Work request 1 -
In the quarantine passage, why does Yulin describe the staff member's handshake at the airport as amazing? Answer in one to three sentences.
Work request 2 -
Revise the quarantine passage, starting with "Ann was not" and going on through "twice a day.", so that "suitcase" becomes "bag".
Work request 3 -
Answer these questions using the quarantine passage.
(a) How often did staff take Yulin's temperature, and with what instrument?
(b) About how many people were in Yulin's quarantine group?
(c) At which city's airport did a staff member drop Yulin off?

Exercise passage -
== == ==

Ann was not far behind and joined in the group hug — her eyes moist with tears. Yulin’s large suitcase was already rolling down the baggage carousel, so there were no more delays.
While in quarantine, Yulin spent time in an outdoor courtyard where he could soak in the sun or kick a soccer ball around. He said some people didn’t leave their rooms or engage at all with others.
Staff took his temperature with an infrared thermometer twice a day.
As he was leaving, Yulin remembered a small but significant act of kindness. It happened as one of the staff members dropped him off at the airport in San Diego.
“He gave me my luggage and he actually shook my hand. Which was amazing. Because we didn’t have any physical touch.”
He said Centers for Disease Control and Prevention staff told people to keep a certain distance, among the precautions, though they made sure not to panic anyone. COVID-19 typically spreads through droplets from coughs or sneezes by an infected person who is symptomatic. CDC officials say some spread may be possible from a person who does not show signs of illness, but that is less common.
The nearly 400 people in Yulin’s quarantine group were cleared and given a letter which states, “The CDC has determined that you no longer pose a potential risk to public health at this time.”
More than 2,000 people have died in Hubei Province, the epicenter of the COVID-19 outbreak.

== == ==

Entries shown -
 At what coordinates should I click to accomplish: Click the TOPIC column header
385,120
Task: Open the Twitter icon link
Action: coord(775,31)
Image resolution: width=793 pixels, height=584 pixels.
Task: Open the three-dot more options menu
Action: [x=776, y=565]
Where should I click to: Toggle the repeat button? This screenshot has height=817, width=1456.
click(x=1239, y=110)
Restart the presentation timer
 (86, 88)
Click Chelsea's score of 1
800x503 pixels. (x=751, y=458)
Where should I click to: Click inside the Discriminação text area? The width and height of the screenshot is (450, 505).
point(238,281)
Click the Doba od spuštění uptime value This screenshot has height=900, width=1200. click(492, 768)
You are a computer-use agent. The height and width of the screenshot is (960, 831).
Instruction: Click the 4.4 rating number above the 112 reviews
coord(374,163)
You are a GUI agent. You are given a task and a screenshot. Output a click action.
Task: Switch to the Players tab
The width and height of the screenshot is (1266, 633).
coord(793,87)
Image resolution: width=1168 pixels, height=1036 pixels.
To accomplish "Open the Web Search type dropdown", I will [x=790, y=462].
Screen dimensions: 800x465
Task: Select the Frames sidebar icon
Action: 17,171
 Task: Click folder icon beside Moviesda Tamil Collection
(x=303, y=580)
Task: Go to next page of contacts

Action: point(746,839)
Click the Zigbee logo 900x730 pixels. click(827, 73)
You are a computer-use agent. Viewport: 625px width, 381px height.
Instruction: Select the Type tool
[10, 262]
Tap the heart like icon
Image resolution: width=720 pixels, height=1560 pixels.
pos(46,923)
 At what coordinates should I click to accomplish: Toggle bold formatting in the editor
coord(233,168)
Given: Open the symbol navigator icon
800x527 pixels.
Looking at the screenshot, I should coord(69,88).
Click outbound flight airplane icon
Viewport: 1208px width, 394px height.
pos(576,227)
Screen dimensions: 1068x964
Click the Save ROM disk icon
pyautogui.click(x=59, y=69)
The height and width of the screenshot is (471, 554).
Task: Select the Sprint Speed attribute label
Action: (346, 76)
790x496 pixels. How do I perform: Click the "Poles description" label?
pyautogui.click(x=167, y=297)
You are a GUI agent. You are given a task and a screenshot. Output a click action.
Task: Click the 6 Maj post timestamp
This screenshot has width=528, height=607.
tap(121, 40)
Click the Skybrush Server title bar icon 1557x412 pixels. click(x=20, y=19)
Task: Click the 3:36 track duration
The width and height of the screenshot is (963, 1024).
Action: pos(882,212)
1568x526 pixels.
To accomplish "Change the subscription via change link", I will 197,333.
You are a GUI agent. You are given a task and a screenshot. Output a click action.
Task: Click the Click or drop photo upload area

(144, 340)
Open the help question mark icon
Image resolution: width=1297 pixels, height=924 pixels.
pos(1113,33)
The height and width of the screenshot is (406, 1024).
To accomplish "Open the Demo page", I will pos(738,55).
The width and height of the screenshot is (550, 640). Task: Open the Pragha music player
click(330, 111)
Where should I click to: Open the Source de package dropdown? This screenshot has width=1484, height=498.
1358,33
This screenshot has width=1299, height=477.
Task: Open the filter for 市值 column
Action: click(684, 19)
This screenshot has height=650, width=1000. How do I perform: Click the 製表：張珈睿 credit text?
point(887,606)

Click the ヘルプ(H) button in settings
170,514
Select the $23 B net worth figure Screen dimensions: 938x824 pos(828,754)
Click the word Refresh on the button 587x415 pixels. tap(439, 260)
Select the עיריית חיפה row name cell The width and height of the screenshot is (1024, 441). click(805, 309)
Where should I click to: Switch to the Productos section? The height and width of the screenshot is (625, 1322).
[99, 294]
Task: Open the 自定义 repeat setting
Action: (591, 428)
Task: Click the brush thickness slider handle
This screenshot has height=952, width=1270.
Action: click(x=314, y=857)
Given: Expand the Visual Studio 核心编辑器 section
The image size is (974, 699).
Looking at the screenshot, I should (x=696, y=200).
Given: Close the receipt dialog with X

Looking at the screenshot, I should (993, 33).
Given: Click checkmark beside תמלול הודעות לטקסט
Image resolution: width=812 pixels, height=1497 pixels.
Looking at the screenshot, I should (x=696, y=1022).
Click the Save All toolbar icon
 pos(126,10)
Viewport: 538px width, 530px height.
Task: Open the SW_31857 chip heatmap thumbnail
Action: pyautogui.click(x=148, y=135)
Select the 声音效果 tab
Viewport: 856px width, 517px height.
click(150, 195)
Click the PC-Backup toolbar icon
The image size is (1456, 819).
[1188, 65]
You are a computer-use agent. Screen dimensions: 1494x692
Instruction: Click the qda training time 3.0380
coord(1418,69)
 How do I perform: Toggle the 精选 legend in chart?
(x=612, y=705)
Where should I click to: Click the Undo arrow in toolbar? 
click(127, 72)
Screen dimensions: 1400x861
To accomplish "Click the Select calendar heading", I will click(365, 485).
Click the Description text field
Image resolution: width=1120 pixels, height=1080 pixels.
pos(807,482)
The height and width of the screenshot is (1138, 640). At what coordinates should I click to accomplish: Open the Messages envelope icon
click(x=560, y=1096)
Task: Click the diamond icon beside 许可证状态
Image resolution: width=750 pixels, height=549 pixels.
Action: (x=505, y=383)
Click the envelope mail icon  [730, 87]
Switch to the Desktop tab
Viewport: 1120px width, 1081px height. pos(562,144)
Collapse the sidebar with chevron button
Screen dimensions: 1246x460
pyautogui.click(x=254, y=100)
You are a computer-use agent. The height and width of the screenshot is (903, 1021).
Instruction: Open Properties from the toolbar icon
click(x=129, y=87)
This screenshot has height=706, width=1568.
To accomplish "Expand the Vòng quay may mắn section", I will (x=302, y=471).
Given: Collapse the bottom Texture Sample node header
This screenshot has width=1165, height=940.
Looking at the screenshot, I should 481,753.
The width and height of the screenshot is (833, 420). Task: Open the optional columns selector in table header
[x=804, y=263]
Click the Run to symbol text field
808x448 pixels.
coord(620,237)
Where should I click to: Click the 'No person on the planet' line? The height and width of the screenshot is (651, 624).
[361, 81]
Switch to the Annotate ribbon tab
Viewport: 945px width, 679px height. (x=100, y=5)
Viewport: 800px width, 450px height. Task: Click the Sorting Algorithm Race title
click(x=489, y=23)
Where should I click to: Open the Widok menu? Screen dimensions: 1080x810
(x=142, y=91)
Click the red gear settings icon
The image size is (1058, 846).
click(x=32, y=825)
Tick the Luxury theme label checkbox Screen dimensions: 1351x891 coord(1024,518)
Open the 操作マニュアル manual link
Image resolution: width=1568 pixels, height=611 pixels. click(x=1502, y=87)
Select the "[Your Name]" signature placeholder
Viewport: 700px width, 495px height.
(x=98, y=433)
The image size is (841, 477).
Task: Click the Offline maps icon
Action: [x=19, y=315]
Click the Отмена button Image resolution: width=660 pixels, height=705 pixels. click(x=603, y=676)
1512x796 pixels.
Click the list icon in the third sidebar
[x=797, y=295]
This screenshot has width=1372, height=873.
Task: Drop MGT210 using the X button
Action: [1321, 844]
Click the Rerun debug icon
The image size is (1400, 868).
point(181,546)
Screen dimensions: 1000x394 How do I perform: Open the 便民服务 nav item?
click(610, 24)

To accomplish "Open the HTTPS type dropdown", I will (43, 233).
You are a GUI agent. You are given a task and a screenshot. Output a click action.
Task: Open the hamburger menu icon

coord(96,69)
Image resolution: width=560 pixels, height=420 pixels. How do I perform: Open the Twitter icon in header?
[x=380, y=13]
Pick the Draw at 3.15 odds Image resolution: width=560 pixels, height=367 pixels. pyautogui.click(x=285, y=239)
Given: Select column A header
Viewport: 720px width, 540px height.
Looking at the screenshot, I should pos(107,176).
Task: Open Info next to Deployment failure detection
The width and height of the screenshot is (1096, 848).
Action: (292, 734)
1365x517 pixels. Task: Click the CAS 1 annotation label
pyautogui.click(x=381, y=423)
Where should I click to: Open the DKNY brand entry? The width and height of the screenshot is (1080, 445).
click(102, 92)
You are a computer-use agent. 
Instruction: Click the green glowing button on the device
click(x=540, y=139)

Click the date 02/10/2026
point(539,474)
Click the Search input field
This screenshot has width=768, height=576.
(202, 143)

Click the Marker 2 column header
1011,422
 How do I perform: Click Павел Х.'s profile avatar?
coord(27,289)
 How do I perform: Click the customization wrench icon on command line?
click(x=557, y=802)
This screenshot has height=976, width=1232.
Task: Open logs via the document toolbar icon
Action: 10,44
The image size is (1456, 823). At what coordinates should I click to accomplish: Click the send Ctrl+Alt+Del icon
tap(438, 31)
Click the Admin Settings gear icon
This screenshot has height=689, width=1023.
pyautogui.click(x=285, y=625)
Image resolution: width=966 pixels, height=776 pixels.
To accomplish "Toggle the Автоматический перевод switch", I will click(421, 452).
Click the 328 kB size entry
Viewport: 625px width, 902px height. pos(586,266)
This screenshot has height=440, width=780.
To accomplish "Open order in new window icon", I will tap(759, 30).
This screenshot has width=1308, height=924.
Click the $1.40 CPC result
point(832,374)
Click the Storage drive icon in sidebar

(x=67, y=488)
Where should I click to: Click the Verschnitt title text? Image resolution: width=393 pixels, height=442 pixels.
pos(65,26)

== == ==

Exercise answer 1 -
Yulin found the handshake amazing because he had not had any physical touch during quarantine. That is why he remembered it as a small but significant act of kindness.

Exercise answer 2 -
Ann was not far behind and joined in the group hug — her eyes moist with tears. Yulin’s large bag was already rolling down the baggage carousel, so there were no more delays.
While in quarantine, Yulin spent time in an outdoor courtyard where he could soak in the sun or kick a soccer ball around. He said some people didn’t leave their rooms or engage at all with others.
Staff took his temperature with an infrared thermometer twice a day.

Exercise answer 3 -
(a) Twice a day, with an infrared thermometer.
(b) Nearly 400 people.
(c) San Diego.